Let’s talk about these one at a time.
Someone you care about is going through a hard time. At the end of their email or Facebook post they ask everyone to pray.
How should we respond to this? It seems dishonest to say, “yes! I’ll pray for you” if you don’t pray or believe in any gods (although getting out of that habit was really tough for me).
What is someone really asking for when they post a prayer request? Finding comfort in their religious beliefs is definitely a major part of it but I think there’s also a social aspect.
Most of the time friends and family don’t begin and end their side of the conversation with prayer. Advice or practical assistance – babysitting, bringing over a hot meal, helping with chores or errands that cannot be postponed- are usually offered as well.
Navigating the religious angle of it can be really awkward but anyone can offer to help in other ways.
This is probably one of the most common reasons that non-theists become a captive audience to prayer. It can also be something that is more difficult to opt out of discreetly if you are uncomfortable participating.
Usually I’m happy to sit quietly while others pray. A notable exception to this are prayers like this:
Thank you, God, for this food. We love you so much. Please teach us how to serve you better for the rest of our lives. Amen.
because they assumes a relationship that at least one of us doesn’t actually have with the speaker’s god. Your mileage may vary but I’m not ethically comfortable being included in someone else’s relationship with their god.
Promises are also something I take extremely seriously. If I say I’ll be somewhere or do something I’m going to be or do it. The last time I broke a promise was last fall when a nasty bout of the flu left me too weak to do what I had agreed to do…and I still felt guilty for staying home that night. 🙂
So what are your options when you’re in a situation where the prayer before the meal becomes uncomfortable?
You could talk to the prayer leader about it. I wouldn’t recommend this in 99% of cases, though, especially if the meal is hosted by the person who will be praying. It’s far too easy for these things to be blown out of proportion.
In my experience people cannot be forced to understand how someone outside of their beliefs sees certain things. If it comes up in conversation I’ll share my thoughts but I haven’t seen much good come out of bringing it up personally.
Another options is to offer to host. Anyone who visits my house is welcome to pray silently or in a small group before the meal begins.
Also consider meeting at neutral locations like a restaurant or park. The more casual the event the less likely that public prayers of any kind will take place and almost everyone loves a picnic or barbecue!
I’ll cover this in depth in an upcoming post but one of the other most common reasons for a Christian to mention praying for you is when something bad happens. Someone dies, loses a job, is diagnosed with a terminal illness.
Some non-theists do not find this a comfort at all. I completely understand why it would bother someone. Maybe I’m a bad Agnostic ( 😉 ) but I would only find this personally offensive if it was followed up with any hint of pressure to join that person’s religion or talk to his or her spiritual advisor.

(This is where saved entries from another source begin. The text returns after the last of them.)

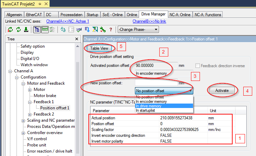Open the ChannelA<=>NC: Achse 1 link
Image resolution: width=256 pixels, height=156 pixels.
point(68,21)
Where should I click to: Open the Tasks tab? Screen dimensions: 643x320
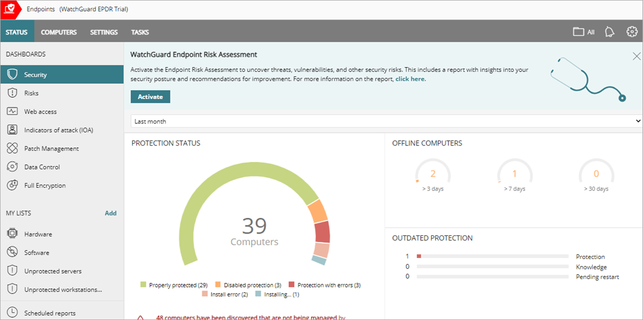(139, 32)
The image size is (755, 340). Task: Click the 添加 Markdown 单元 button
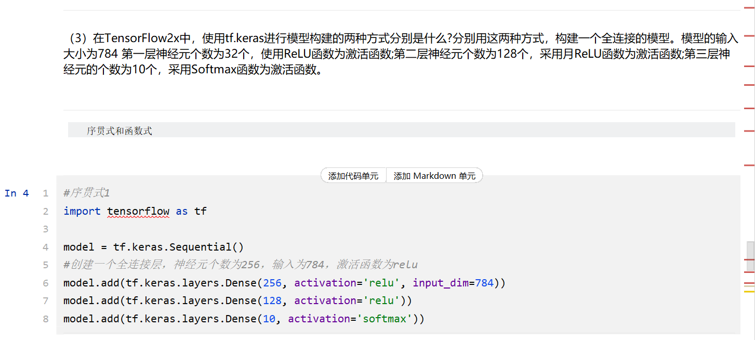tap(434, 176)
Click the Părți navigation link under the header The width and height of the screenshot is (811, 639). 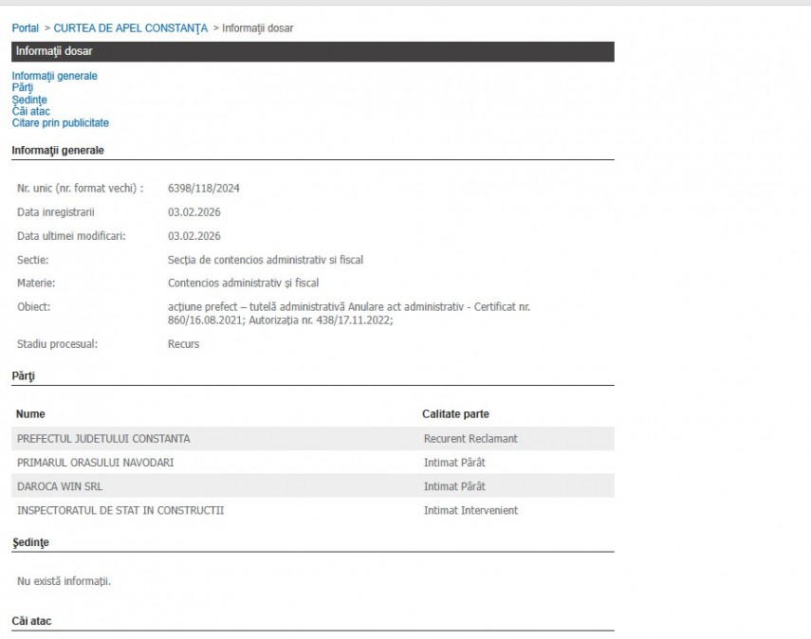point(23,87)
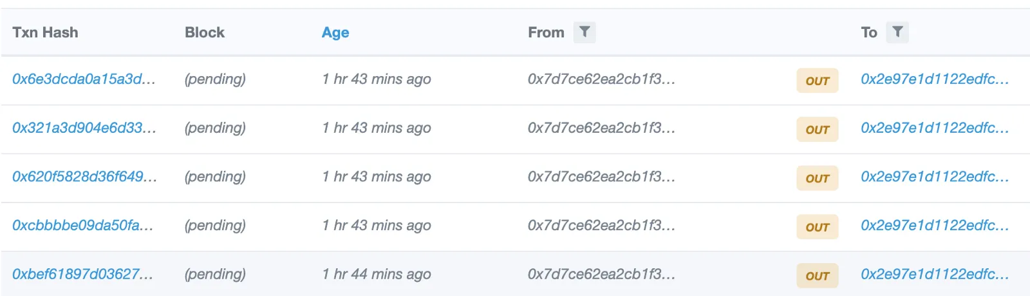Image resolution: width=1030 pixels, height=296 pixels.
Task: Open transaction hash 0xcbbbbe09da50fa
Action: 82,225
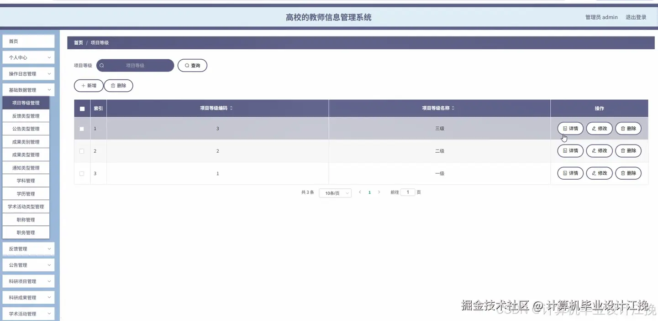Click the page number input beside 前往

[x=408, y=192]
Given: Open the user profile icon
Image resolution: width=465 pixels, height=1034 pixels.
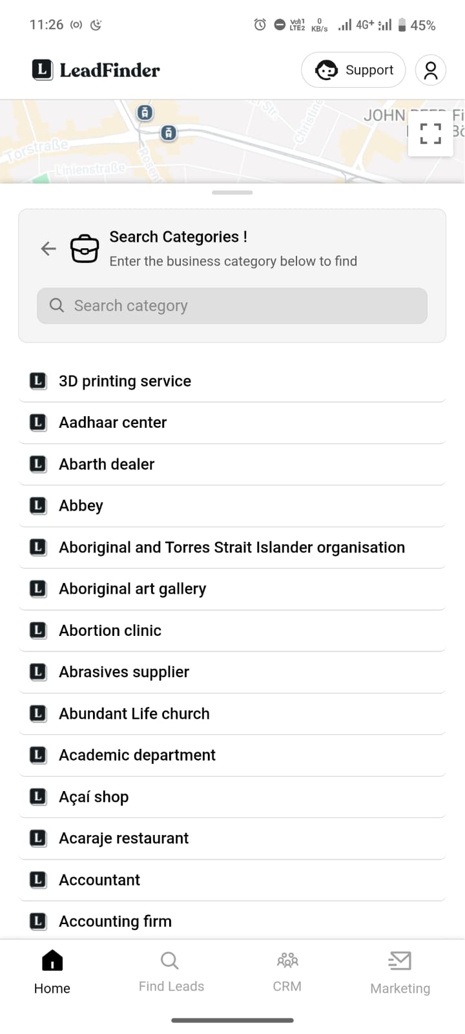Looking at the screenshot, I should click(x=431, y=70).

Saying “thanks” and then switching the topic is one of my favourite ways to respond to this sort of thing.
Basically it all comes down to the intentions of the person offering or asking for prayer.

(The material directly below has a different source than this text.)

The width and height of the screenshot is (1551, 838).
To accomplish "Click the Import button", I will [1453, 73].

Does he or she want to convert you?
Is bringing up prayer a passive agressive act for this individual?
Is he trying to offer comfort?
Is she expressing sincerely held religious views?
Is prayer simply a habit for this individual?
There are many Christians in my life who would never cross that line. They sincerely respect my beliefs and are given a great deal of leeway when it come to these things.
Sometimes there are those who choose less respectful approaches. As I’ve mentioned in this series before, relationship history matters. You are the expert in figuring out what is happening with your friends and family.
Non-theists, theists, and everyone in-between: what have been your experiences with this?